Description of Measures Suicide risk factors were evaluated in two clinical randomized controlled trials (RCTs). The first study used the Brief Suicide Risk Behavior Scale, a 5-item scale measuring the frequency of suicide thoughts, direct and indirect suicide threats, and self-reported suicide attempts. The second study used 4 items from the High School Questionnaire: Profile of Experiences to measure attitude toward suicide, frequency of suicidal ideation, frequency of direct suicide threats, and number of suicide attempts in the past month.
Key Findings

In the first study, suicide risk factors decreased by at least 25% from baseline to 5- and 10-month follow-up assessments in more than 85% of the youth exposed to the CARE program (p < .001). At baseline, CARE participants scored significantly higher on suicide risk factors relative to a control group of "typical" youth, and this difference was associated with a large effect size (Cohen's d = 1.28). However, at the 10-month follow-up, CARE participants showed reduced suicide risk factors, bringing them closer to the typical youth, and the effect size for this group difference was reduced from large to medium (Cohen's d = 0.57). Male and female CARE participants were equally likely to report decreases in suicide risk behaviors and suicidal ideation over the 10-month follow-up period.

CARE participants' reduction in suicide risk factors was replicated with a specific decrease in suicidal ideation (p < .05) in a second study that compared CARE participants with a usual care control group of suicidal youth over a 9-month follow-up period. The control condition involved procedures simulating those typically used by school personnel to respond to youth who show suicidal behavior. As in the earlier study, the findings did not vary by gender.

Studies Measuring Outcome Study 1, Study 2
(Study numbers correspond to the numbered citations in the Studies and Materials Reviewed section below)
Study Designs Experimental
Quality of Research Rating 3.5 (0.0-4.0 scale)

Outcome 2: Severity of depression symptoms

Description of Measures Two clinical RCTs evaluated the severity of depression symptoms using 5- and 6-item scales adapted from the Center for Epidemiologic Studies Depression Scale (CES-D).
Key Findings

In the first study, the severity of depression symptoms decreased by at least 25% in more than 65% of the CARE participants from baseline to 5- and 10-month follow-up assessments (p < .001).
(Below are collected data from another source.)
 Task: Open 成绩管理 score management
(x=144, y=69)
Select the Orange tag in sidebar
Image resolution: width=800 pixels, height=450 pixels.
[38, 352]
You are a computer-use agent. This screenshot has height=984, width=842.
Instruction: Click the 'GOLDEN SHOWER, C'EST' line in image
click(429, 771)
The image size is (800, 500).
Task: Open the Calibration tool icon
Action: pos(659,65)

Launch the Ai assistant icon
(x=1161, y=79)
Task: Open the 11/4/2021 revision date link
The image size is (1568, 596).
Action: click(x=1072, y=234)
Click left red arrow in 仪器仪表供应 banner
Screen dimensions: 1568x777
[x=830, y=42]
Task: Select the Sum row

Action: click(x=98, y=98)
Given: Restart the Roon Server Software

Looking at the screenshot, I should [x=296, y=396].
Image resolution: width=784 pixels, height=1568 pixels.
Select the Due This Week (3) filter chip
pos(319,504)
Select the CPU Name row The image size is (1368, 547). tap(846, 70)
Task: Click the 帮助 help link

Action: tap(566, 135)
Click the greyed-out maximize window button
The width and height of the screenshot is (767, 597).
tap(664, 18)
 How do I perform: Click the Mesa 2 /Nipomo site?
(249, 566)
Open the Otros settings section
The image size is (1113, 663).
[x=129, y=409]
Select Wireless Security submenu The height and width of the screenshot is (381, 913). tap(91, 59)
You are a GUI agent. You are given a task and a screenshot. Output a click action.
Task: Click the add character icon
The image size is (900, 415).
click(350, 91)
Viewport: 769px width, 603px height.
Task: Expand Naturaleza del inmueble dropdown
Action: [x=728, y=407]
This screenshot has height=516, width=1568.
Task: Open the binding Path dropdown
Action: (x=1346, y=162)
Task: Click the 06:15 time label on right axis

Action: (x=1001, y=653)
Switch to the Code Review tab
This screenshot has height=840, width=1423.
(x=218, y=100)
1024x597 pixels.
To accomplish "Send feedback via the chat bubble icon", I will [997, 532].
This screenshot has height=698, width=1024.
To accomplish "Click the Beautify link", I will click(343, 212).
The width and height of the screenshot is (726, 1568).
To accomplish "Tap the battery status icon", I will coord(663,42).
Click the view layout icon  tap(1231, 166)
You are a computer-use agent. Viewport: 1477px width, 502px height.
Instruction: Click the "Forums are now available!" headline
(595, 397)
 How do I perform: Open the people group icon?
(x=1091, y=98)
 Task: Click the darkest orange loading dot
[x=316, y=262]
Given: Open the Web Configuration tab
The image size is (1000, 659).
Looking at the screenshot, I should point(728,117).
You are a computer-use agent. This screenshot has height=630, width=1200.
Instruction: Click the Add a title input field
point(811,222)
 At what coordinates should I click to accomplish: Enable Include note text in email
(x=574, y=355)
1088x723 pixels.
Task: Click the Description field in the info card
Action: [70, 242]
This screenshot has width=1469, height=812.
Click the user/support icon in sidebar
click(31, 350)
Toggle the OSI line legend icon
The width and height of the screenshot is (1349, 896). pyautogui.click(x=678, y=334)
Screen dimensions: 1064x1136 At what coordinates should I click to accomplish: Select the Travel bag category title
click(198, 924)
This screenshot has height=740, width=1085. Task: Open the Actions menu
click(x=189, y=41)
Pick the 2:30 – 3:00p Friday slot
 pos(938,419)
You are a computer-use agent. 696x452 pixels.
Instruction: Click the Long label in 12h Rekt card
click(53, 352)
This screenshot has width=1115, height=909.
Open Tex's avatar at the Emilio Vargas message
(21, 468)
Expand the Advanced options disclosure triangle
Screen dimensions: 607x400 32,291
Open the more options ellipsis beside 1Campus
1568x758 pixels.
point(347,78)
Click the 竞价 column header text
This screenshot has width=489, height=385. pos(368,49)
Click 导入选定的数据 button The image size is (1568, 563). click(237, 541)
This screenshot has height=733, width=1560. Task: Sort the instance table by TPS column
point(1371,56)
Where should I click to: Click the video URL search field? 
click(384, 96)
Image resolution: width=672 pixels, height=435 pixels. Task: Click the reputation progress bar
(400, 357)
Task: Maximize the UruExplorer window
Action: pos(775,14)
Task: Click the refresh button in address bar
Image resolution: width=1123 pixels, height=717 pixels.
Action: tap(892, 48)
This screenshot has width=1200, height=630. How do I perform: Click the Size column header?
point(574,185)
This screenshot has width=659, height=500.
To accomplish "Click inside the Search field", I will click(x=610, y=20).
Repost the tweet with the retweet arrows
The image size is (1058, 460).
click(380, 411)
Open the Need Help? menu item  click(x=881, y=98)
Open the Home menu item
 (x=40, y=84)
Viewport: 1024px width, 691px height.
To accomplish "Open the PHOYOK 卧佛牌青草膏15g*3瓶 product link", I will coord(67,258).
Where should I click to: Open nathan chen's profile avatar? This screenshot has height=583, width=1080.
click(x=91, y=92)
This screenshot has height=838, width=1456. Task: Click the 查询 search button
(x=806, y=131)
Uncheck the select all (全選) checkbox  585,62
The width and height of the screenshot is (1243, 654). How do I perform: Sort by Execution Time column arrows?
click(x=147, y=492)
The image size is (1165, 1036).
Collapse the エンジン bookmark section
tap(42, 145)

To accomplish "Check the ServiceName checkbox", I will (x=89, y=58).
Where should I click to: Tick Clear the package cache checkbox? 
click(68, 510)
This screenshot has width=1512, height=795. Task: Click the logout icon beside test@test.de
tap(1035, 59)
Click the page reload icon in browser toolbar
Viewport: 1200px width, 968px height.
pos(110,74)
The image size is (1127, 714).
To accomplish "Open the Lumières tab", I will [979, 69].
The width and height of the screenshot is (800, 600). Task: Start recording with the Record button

At baseline, CARE participants scored significantly higher on depression symptoms relative to a control group of typical youth, and this difference was associated with a large effect size (Cohen's d = 1.12). However, at the 10-month follow-up, CARE participants showed reduced depression symptoms, bringing them closer to the typical youth, and the effect size for this group difference was reduced from large to small (Cohen's d = 0.31).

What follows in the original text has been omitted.